Finding ring homomorphisms $\mathbb{Z}\to\mathbb{Z}/n\mathbb{Z}$

Question

A problem from D&F Abstract Algebra: find all ring homomorphisms $\mathbb{Z}\to\mathbb{Z}/30\mathbb{Z}$. Homomorphisms of general rings are assumed (not rings with unity).

My reasoning is as follows. Suppose $\varphi\colon\mathbb{Z}\to\mathbb{Z}/n\mathbb{Z}$ is a homomorphism. Any homomorphism from $\mathbb{Z}$ is uniquely determined by the image of $1$. Now, if $\varphi$ maps $1$ to $x\in\mathbb{Z}/n\mathbb{Z}$, then $x=\varphi(1)=\varphi(1)^2=x^2$, so $x$ is an idempotent. Conversely, if $x=x^2$ in $\mathbb{Z}/n\mathbb{Z}$, then the map $1\mapsto x$ extends to a homomorphism: $\forall a,b\in\mathbb{Z}\;\varphi(ab)=abx=abx^2=axbx=\varphi(a)\varphi(b)$. In the case $n=30$ one can find idempotents by hand, though the Chinese Remainder Theorem is of great help.

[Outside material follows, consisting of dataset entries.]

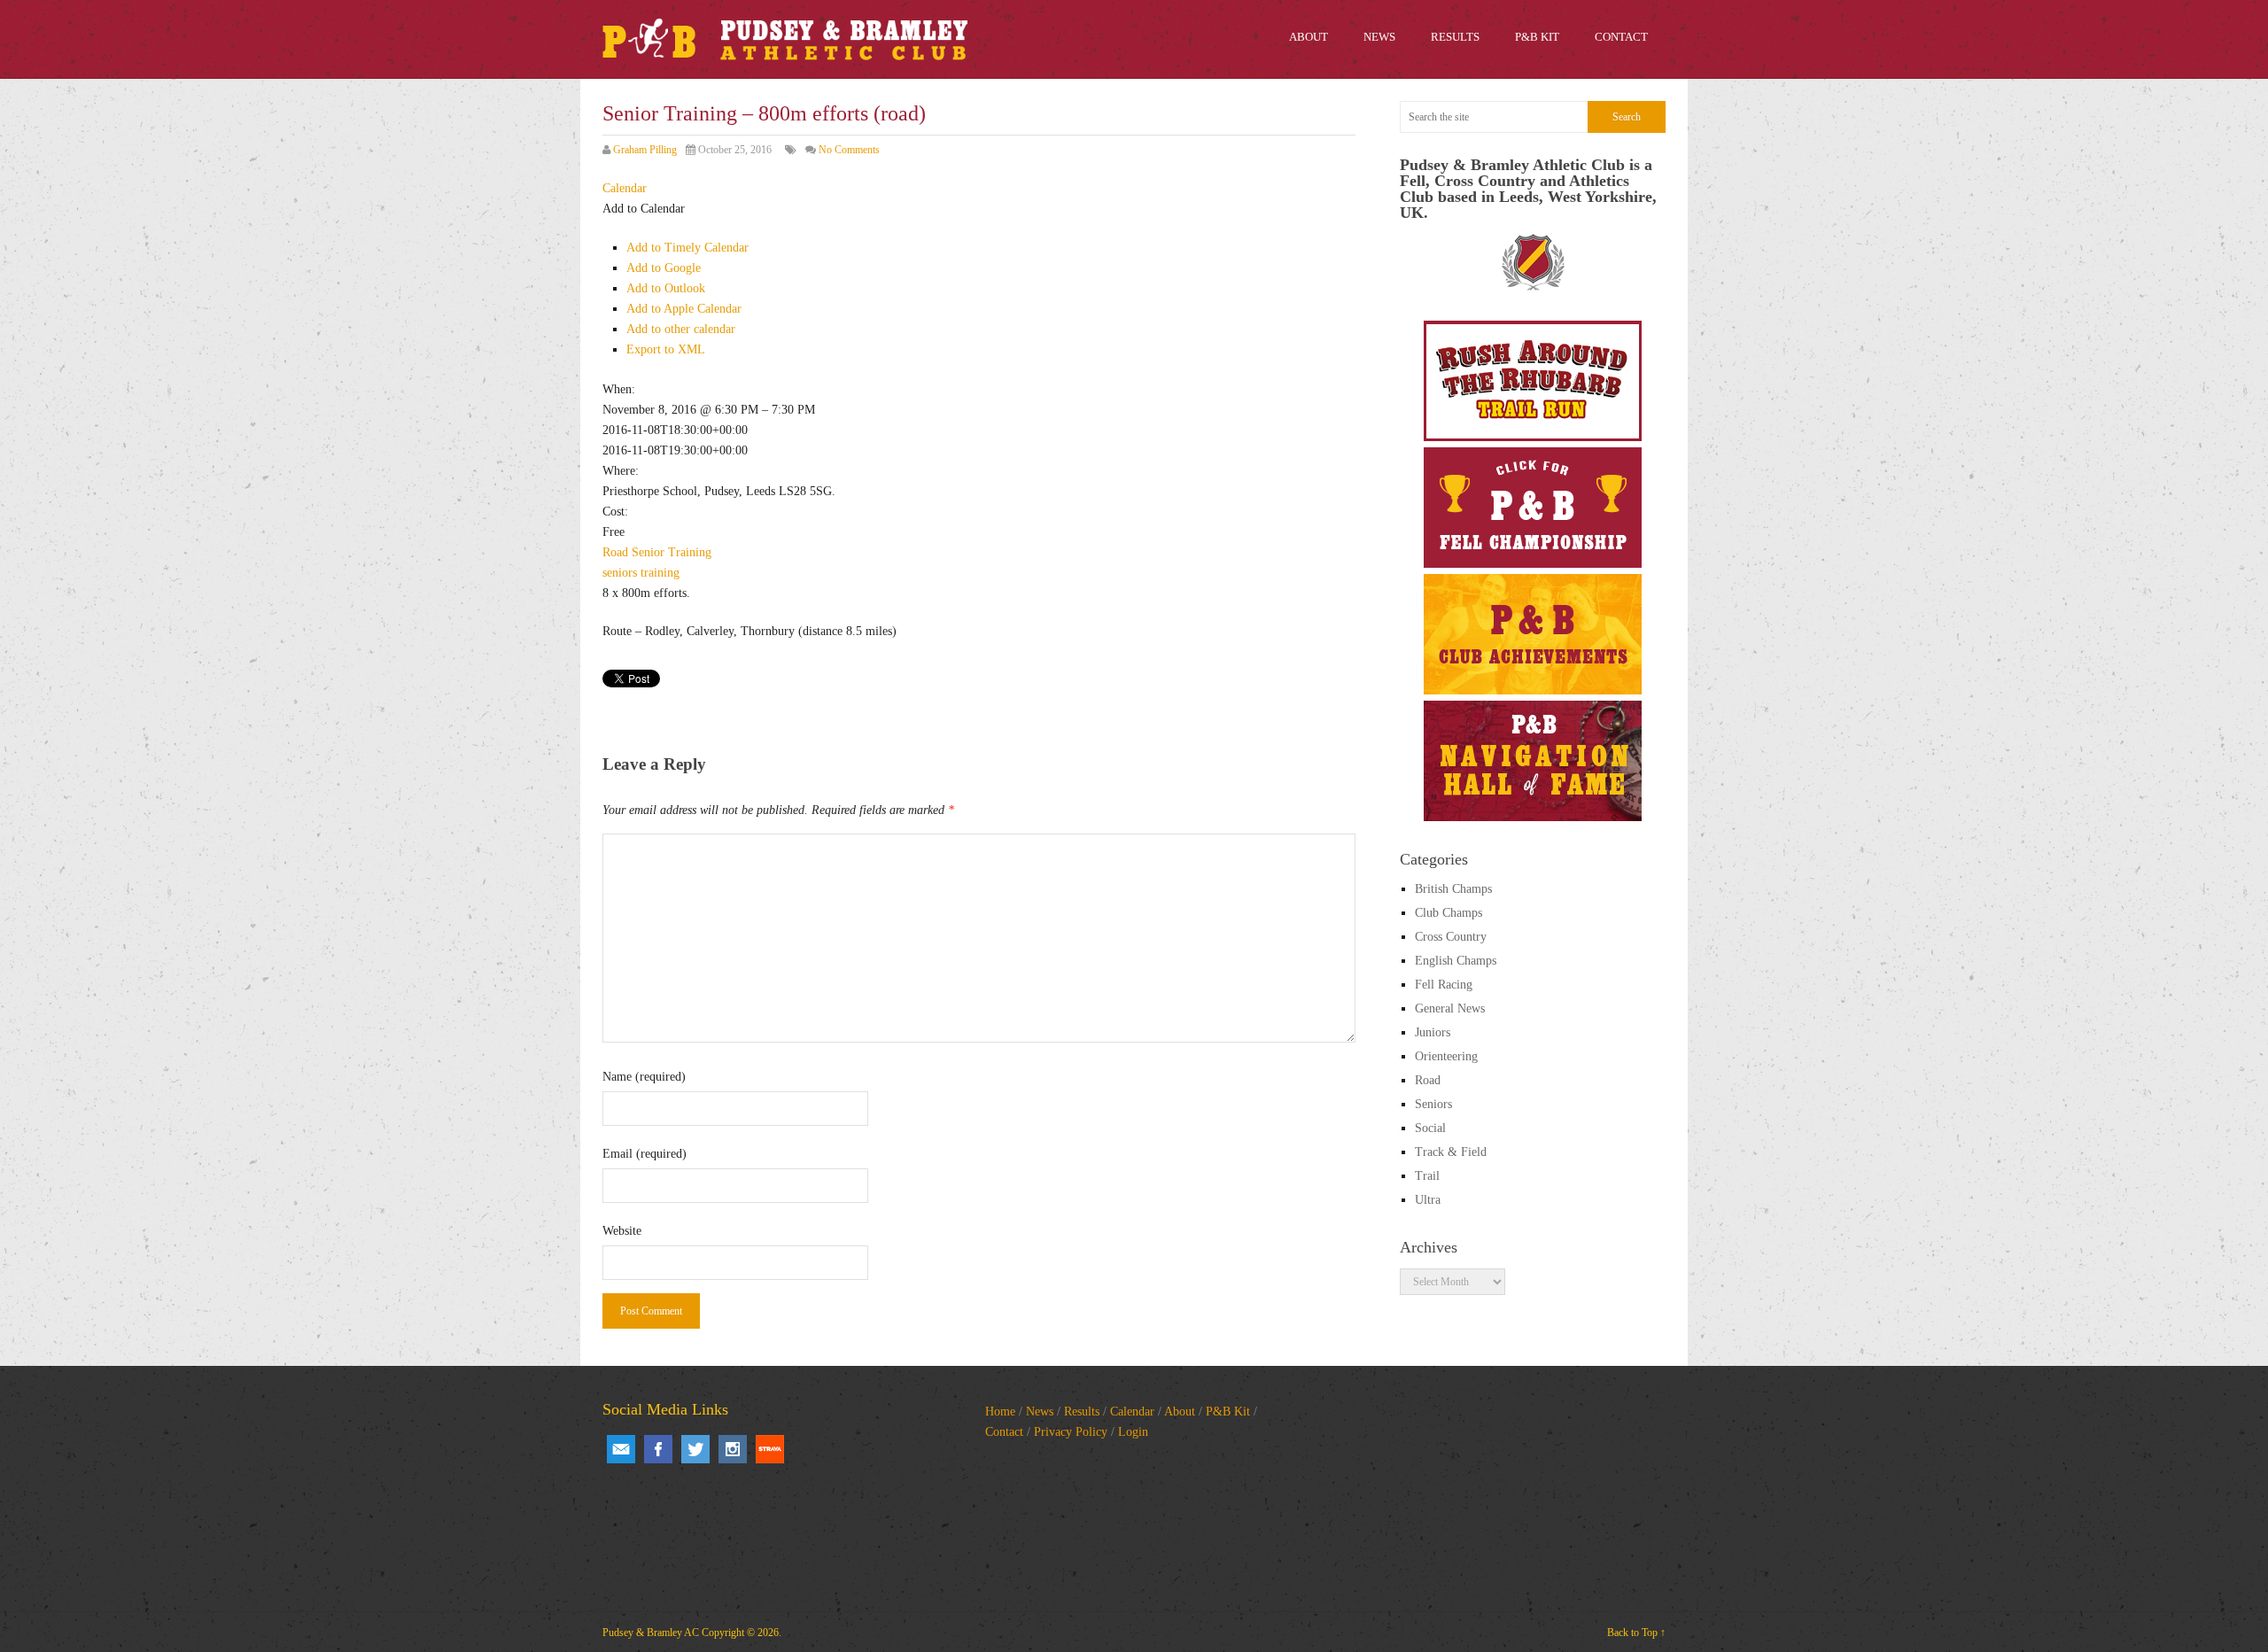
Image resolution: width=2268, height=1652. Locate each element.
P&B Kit (1228, 1411)
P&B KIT (1537, 36)
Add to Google (663, 268)
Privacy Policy (1070, 1432)
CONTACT (1621, 36)
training (660, 572)
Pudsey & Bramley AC (650, 1632)
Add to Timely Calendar (687, 247)
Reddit (770, 1449)
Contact (1004, 1432)
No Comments (849, 149)
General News (1450, 1008)
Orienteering (1446, 1056)
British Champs (1453, 889)
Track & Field (1451, 1152)
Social (1430, 1128)
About (1179, 1411)
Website (621, 1230)
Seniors (1433, 1104)
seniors (619, 572)
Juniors (1432, 1032)
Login (1133, 1432)
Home (1000, 1411)
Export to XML (665, 349)
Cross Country (1451, 936)
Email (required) (644, 1153)
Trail (1427, 1176)
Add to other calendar (680, 329)
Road (615, 552)
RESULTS (1455, 36)
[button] (643, 208)
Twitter (695, 1449)
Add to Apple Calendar (684, 308)
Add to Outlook (665, 288)
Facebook (658, 1449)
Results (1081, 1411)
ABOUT (1308, 36)
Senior (648, 552)
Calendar (1132, 1411)
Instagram (732, 1449)
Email (621, 1449)
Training (689, 552)
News (1039, 1411)
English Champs (1455, 960)
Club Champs (1448, 912)
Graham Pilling (645, 149)
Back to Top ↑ (1636, 1632)
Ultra (1428, 1199)
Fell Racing (1443, 984)
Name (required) (644, 1076)
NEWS (1379, 36)
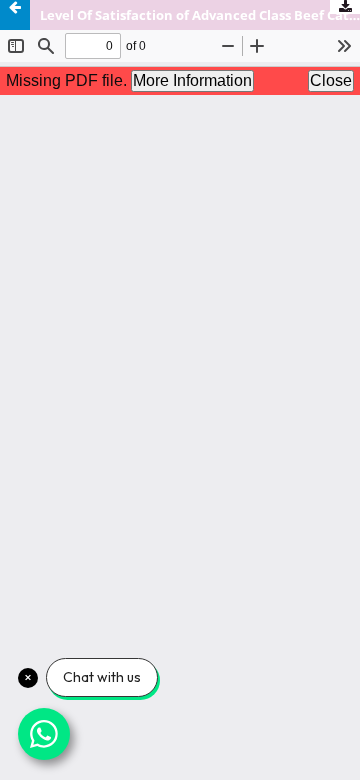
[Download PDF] (345, 7)
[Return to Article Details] (15, 15)
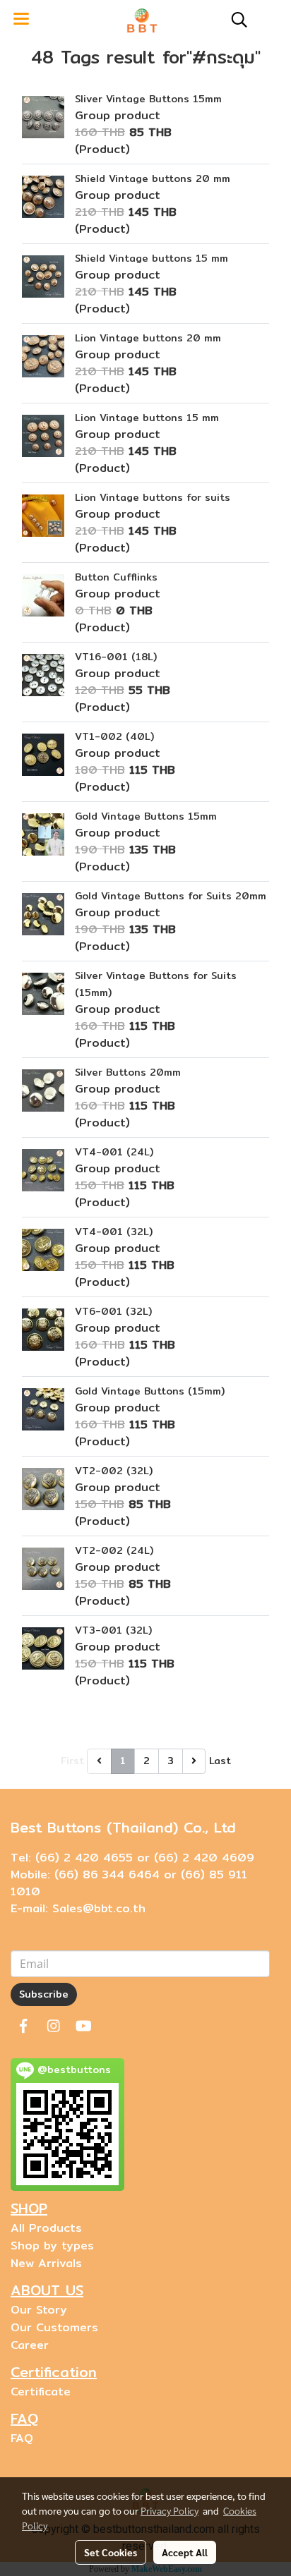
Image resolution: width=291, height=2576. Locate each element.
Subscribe (44, 1994)
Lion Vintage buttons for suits (152, 497)
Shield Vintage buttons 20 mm (152, 178)
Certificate (41, 2391)
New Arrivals (46, 2263)
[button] (234, 20)
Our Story (39, 2310)
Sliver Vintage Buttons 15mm (148, 99)
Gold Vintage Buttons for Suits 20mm (170, 896)
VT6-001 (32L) (113, 1311)
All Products (46, 2228)
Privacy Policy (169, 2510)
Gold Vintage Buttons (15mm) (150, 1391)
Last (220, 1760)
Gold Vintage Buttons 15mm (146, 816)
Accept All (185, 2552)
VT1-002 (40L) (114, 736)
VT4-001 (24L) (114, 1152)
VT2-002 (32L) (114, 1470)
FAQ (22, 2438)
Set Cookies (110, 2552)
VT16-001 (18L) (116, 656)
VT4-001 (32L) (114, 1231)
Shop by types (52, 2245)
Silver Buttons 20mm (128, 1072)
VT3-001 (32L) (113, 1630)
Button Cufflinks (116, 577)
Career (30, 2345)
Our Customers (54, 2327)
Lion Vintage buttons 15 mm (147, 417)
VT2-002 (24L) (114, 1550)
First (72, 1760)
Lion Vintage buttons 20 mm (148, 338)
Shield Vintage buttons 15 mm (151, 258)
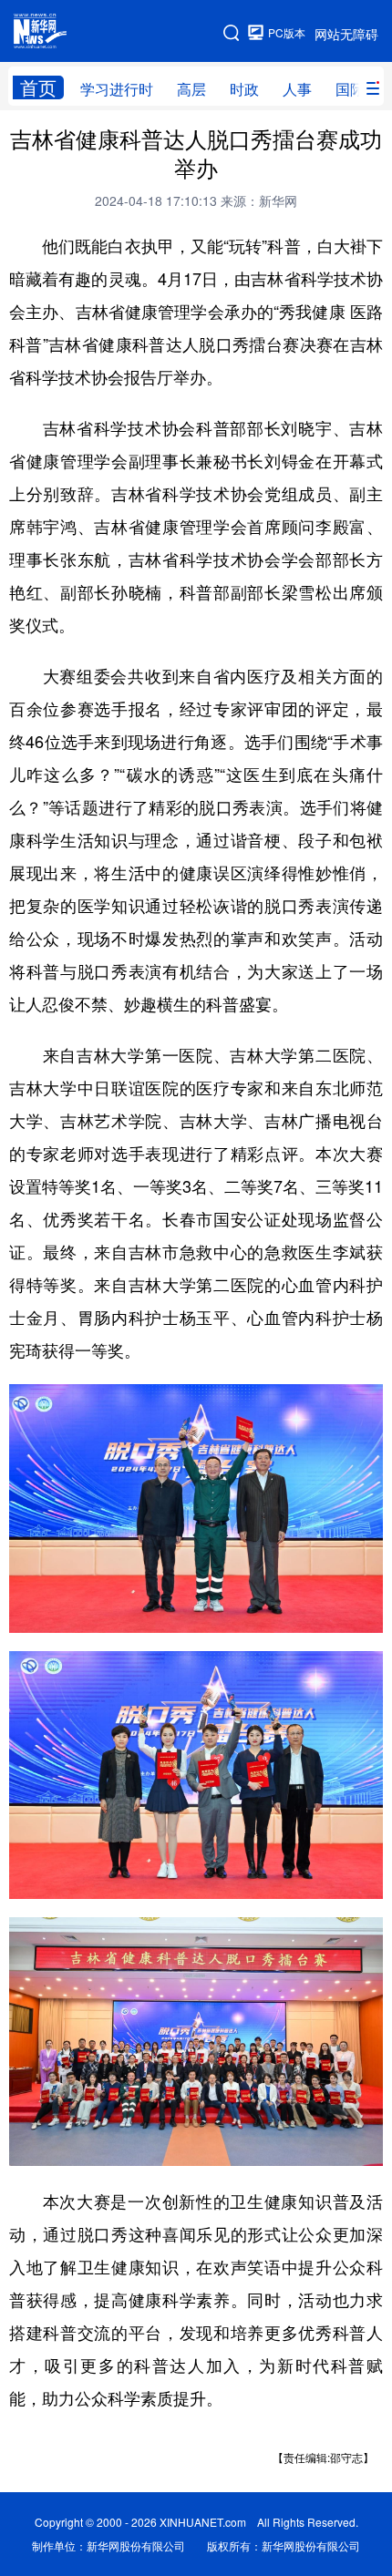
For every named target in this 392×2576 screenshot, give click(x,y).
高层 (191, 88)
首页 (38, 87)
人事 (297, 88)
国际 (350, 88)
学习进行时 (116, 88)
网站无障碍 (346, 34)
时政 (244, 88)
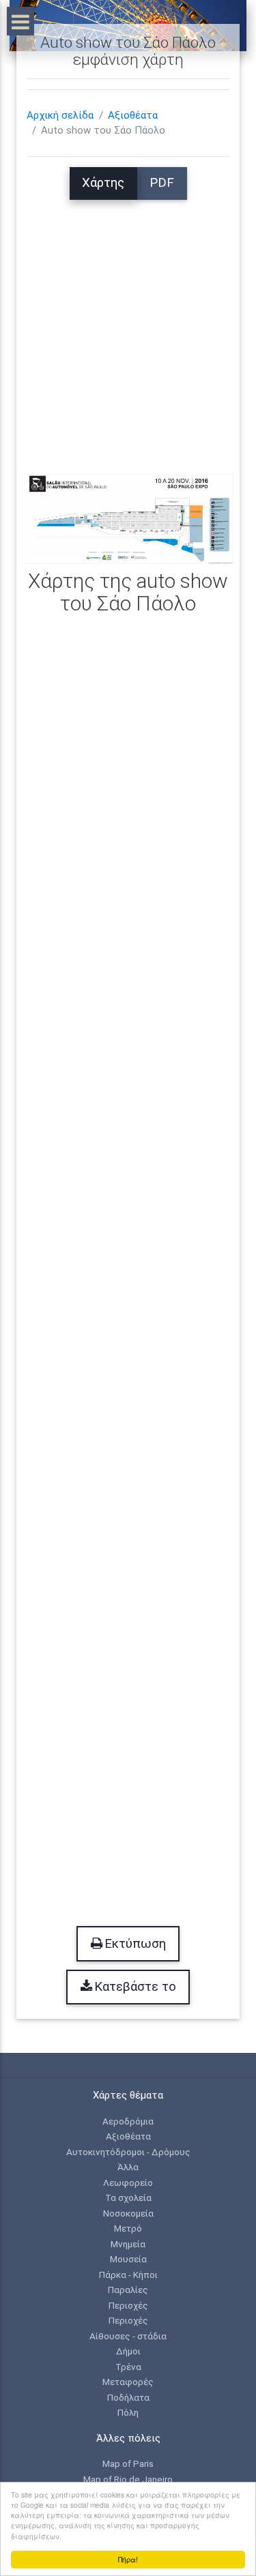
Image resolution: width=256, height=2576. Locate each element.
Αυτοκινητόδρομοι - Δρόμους (128, 2151)
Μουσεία (128, 2258)
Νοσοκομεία (128, 2213)
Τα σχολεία (128, 2197)
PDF (162, 182)
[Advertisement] (128, 328)
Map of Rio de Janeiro (128, 2479)
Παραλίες (128, 2289)
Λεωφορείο (128, 2182)
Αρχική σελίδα (60, 115)
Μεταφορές (128, 2381)
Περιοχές (128, 2305)
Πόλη (128, 2412)
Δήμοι (128, 2350)
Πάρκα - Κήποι (128, 2274)
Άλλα (128, 2166)
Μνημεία (128, 2243)
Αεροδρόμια (128, 2121)
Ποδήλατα (128, 2397)
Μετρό (128, 2228)
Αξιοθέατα (133, 115)
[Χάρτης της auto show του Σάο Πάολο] (128, 518)
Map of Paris (128, 2463)
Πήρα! (128, 2559)
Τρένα (128, 2366)
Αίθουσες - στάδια (128, 2335)
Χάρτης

Here is my question: the CRT is not stated until 2 sections later in the book, so, did they mean the brute force solution of checking all elements for idempotence? Or is there a less computational (but elementary) approach?

Answer 1

You only need to check those $x$ which have $0$, $1$, $5$ or $6$ as their last digit, because those are the only last digits which are preserved under squaring, and therefore also under squaring modulo $30$.

This is, of course, the CRT (or part of it) in disguise, but in a form that should be easy to understand for someone who hasn't seen the CRT before, and it doesn't require the formal statement of the CRT. The disadvantage of working with digits is that it only works when the modulus is a multiple of $10$, but trying to generalize it to other moduli could be used as a nice motivation for the CRT.